As expected, Antrim’s successful motion to reward the Christy Ring Cup winners with a Leinster SHC quarter-final spot from next year will not see the light of day.
Instead, it will be recommended that from 2017 the second-tier competition champions will be rewarded with a place in the first round of the All-Ireland qualifiers.
A series of anomalies about Antrim’s proposal, backed by over 80% of delegates at Congress in February, indicated it would not come to pass.
The decision was made at a Central Council meeting on Saturday after they had previously instructed the Central Competitions Control Committee to meet with the Leinster Council and Antrim to discuss the practicalities of the Christy Ring Cup winners leapfrogging the Leinster qualifying group.
A statement from the GAA yesterday read: “There was acceptance at the meeting that Antrim’s goal (of ensuring the Ring Cup winners could be included in the MacCarthy Cup in the same year as their winning of the competition) could be most effectively achieved by providing access directly to the first round of the Liam MacCarthy qualifiers, rather than into the Leinster quarter-finals as well.
“Central Council endorsed that view and agreed on Saturday to defer the implementation of the motion passed at Congress to allow for a new motion sponsored by Central Council to be brought to Congress in February 2017.
“This new motion will ask that the Christy Ring Cup winners (from Championship 2017 onwards) be included in a preliminary round game in the All-Ireland qualifiers, where they would be drawn against one of the losers of the three Leinster quarter-finals.
"Provision will be made for such a preliminary round qualifier when the 2017 Master Fixtures schedule is being prepared.”
Central Council also agreed to London’s request to stage all their football and hurling league games away from home next year as redevelopment work takes place at Ruislip.
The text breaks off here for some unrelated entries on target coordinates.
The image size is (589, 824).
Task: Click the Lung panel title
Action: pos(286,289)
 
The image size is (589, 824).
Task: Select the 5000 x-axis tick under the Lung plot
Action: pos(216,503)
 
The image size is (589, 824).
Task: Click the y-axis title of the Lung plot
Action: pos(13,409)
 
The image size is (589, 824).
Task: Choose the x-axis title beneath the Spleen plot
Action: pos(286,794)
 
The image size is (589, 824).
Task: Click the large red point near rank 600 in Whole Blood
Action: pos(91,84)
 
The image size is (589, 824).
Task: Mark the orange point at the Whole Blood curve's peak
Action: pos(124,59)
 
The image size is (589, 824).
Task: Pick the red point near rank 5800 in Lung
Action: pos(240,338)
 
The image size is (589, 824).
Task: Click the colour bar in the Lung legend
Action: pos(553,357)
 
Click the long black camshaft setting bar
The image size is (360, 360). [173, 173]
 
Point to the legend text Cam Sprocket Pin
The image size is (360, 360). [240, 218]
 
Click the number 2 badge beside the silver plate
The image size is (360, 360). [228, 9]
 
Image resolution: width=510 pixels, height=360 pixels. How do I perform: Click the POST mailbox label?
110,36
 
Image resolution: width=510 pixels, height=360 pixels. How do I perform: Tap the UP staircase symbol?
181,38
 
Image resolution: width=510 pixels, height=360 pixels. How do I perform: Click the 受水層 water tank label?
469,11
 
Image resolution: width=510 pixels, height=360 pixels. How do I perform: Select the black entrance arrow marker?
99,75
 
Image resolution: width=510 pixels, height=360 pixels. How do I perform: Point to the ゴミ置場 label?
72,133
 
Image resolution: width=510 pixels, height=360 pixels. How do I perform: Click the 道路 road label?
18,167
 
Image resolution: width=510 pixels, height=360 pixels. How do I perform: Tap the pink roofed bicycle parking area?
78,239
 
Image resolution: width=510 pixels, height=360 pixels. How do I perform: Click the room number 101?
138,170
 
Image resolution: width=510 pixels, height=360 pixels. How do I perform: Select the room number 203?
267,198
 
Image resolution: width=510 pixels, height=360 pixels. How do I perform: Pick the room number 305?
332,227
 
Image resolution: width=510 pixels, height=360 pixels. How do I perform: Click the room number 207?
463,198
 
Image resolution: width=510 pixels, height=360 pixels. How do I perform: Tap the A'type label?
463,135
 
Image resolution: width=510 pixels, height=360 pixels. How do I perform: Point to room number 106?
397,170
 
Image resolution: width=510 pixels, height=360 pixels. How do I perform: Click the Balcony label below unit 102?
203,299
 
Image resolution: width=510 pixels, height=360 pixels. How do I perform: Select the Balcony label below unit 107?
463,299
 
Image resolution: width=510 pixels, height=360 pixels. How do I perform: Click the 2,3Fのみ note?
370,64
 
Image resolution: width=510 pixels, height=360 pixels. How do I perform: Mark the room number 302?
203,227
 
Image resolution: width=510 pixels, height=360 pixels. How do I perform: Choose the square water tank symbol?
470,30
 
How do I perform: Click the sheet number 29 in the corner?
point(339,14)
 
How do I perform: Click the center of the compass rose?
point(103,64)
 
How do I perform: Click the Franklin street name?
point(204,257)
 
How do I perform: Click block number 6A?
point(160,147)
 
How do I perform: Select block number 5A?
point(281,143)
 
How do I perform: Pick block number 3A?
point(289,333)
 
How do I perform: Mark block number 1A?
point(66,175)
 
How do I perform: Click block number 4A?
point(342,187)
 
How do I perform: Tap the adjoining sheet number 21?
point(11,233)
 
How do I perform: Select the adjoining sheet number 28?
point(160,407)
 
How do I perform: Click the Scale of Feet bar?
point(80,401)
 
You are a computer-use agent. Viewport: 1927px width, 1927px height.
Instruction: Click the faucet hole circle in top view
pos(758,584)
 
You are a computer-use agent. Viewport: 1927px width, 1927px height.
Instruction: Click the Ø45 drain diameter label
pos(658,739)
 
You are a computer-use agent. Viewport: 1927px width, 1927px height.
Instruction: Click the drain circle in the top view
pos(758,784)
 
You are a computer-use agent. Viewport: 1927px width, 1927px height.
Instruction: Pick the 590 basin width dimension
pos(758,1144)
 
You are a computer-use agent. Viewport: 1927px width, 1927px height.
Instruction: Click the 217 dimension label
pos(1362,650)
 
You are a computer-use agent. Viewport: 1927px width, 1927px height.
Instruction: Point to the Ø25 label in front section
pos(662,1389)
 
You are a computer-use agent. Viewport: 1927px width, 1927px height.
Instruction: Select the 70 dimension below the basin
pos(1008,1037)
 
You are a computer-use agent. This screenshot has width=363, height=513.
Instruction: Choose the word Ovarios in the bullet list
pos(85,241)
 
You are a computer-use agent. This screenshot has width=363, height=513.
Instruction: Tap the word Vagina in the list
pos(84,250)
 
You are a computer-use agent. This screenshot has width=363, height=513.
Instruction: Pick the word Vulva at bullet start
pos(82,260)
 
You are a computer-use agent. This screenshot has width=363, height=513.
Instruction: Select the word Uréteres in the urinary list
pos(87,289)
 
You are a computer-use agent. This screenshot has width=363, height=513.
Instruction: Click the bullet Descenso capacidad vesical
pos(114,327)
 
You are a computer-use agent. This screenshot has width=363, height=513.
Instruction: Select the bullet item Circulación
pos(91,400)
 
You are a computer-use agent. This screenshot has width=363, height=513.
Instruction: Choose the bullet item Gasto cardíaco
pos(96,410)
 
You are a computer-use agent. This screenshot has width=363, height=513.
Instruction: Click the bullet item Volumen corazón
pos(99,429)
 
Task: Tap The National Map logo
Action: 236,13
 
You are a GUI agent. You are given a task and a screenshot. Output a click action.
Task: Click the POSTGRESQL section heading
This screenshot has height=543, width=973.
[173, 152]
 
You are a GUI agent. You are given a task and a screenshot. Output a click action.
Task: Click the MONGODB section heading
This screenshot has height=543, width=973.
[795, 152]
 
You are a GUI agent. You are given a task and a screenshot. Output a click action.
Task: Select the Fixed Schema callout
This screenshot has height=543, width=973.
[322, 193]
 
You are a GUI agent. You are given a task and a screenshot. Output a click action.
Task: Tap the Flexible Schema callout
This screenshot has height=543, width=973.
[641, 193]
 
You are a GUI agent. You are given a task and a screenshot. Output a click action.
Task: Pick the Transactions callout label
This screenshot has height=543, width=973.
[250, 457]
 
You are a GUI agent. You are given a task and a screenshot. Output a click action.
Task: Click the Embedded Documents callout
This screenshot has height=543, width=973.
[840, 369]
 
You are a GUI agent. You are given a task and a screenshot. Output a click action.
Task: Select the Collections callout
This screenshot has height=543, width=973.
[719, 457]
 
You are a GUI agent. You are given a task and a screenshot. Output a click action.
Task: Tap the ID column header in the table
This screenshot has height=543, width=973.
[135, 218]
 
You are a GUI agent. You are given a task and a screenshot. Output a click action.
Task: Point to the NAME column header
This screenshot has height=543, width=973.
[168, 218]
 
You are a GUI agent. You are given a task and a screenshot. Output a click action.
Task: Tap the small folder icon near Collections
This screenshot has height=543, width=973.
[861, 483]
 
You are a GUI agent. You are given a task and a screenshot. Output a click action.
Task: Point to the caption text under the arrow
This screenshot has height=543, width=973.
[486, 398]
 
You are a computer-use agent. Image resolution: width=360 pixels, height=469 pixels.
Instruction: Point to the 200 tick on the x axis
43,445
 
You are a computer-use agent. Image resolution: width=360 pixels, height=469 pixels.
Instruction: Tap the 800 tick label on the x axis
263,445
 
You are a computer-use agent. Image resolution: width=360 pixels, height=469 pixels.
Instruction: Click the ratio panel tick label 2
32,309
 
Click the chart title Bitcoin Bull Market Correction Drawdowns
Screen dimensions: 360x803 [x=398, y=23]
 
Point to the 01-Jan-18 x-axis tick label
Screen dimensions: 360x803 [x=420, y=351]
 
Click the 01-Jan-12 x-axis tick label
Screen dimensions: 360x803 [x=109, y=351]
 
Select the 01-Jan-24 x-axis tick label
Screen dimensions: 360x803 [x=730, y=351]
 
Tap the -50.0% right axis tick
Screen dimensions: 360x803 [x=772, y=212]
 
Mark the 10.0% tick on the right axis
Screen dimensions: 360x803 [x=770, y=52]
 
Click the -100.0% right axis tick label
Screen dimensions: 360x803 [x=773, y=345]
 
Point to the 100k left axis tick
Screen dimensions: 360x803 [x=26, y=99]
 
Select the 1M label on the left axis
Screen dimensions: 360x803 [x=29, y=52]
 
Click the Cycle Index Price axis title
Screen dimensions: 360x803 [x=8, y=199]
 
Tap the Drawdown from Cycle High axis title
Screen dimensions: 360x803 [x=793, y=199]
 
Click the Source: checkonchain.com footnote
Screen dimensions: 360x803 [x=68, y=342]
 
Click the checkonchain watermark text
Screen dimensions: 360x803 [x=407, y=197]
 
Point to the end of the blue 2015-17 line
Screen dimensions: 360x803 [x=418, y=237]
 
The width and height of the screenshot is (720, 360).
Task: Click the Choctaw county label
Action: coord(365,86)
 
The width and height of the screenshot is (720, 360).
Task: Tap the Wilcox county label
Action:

In return, all their matches in the 2018 competition will be staged at home.
It was confirmed there will be special football and hurling U17 championships next year “to accommodate players who are currently playing at U16 level (2016) and who would be over-age for the new minor (U17) competitions in 2018”.
The competitions will be organised on a provincial basis with the winner in each going through to All-Ireland semi-finals. The finals in both codes will take place in August.
Meanwhile, the mark, which comes in from next year, will be experimented with in third-level competitions this year. The new rule will be in operation in Division 1 of the Comhairle Ardoideachais Football Leagues commencing in October 2016 where national panel referees will take charge of games.
It was also decided on Saturday that scoreboard clocks be allowed to run until referees blow the end of time in the first and second half.
“Most venues allow the clock to run until the referee sounds the half-time or full-time whistle, while some stop the clock when the 35-minute or 70-minute mark has been reached.
"It was agreed that, in future, the clock will run until the referee blows the half-time or full-time whistle.”